(Beginning of Reading passage)

Promotie B. Lehner: microbiologie
22 november 2019 10:00 - Locatie: Aula, TU Delft - Door: webredactie
To new frontiers, microbiology for nanotechnology and space exploration. Promotor 1: Prof.dr.ir. H.S.J. van der Zant (TNW); Promotor 2: Dr.ir. S.J.J. Brouns (TNW).
Making bacteria (even more) useful
Most of the time we associate bacteria with illnesses, but this is just only a part of the story. Throughout history, scientists, brewers, and farmers managed to utilize microbes for a variety of products, such as beer, wine, insulin, medications, and biofuels etc. Therefore, bacteria can also be seen as micro-factories and they can be applied in many different ways.
Our research started with a concrete task: producing bulk graphene more sustainably. Graphene is a novel material discovered in 2004 by Andre Geim and Konstantin Novoselov and awarded with the Nobel prize in 2010. Graphene has excellent electronic, optical, and mechanical properties making it attractive for a variety of applications. The only problem remaining is its production, and it is exactly there where our bacteria are doing a great job. Starting with graphite, a very abundant material on earth, we managed to develop a microbially produced graphene. Its properties are not as good as the pristine graphene made by Geim and Novoselov, but we identified a variety of applications (e.g. composite materials, biosensors & conductive inks) where our sustainable microbial production is beneficial.

(End of Reading passage)

Questions
1 – In the doctoral defense announcement, which starting material is used to develop the microbially produced graphene?
2 – Extend the doctoral defense announcement on microbial graphene beyond its final paragraph.

(Beginning of Source information)

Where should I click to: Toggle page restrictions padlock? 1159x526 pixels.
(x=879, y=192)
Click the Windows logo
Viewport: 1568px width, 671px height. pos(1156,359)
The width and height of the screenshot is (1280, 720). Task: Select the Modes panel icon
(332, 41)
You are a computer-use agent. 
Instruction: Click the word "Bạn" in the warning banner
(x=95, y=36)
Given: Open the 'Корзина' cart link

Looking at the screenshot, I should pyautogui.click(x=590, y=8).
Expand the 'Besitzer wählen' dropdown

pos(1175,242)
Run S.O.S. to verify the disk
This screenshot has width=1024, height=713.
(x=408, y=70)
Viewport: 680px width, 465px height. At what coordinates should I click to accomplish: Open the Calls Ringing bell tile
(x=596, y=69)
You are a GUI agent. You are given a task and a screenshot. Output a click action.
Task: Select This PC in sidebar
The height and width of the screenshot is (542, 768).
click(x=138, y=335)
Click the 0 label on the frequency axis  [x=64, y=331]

(End of Source information)

Answers by task
1 – Graphite.

2 –
Conducting this research, we also discovered the utilization of these and other bacteria in the change of rocks to extract elemental iron. This led to collaborations with ESA and NASA, who are highly interested in possibilities to mine and colonize the Moon and Mars. One major problem for any type of settlement is the material needed to build it. Roughly 10-20% of the Lunar Apollo samples consisted of iron oxides, a significant amount to construct and maintain necessary structures. Bacterial extraction directly from the Lunar & Martian ores could be a game-changer. Currently, we are continuing experiments to verify our claim, by trying to make 3-dimensional iron structures for construction purposes from the extracted material. The combination of microbial extraction with new 3D printing technologies might help us to contribute to a new space age, where colonialization of other planets is becoming a reality.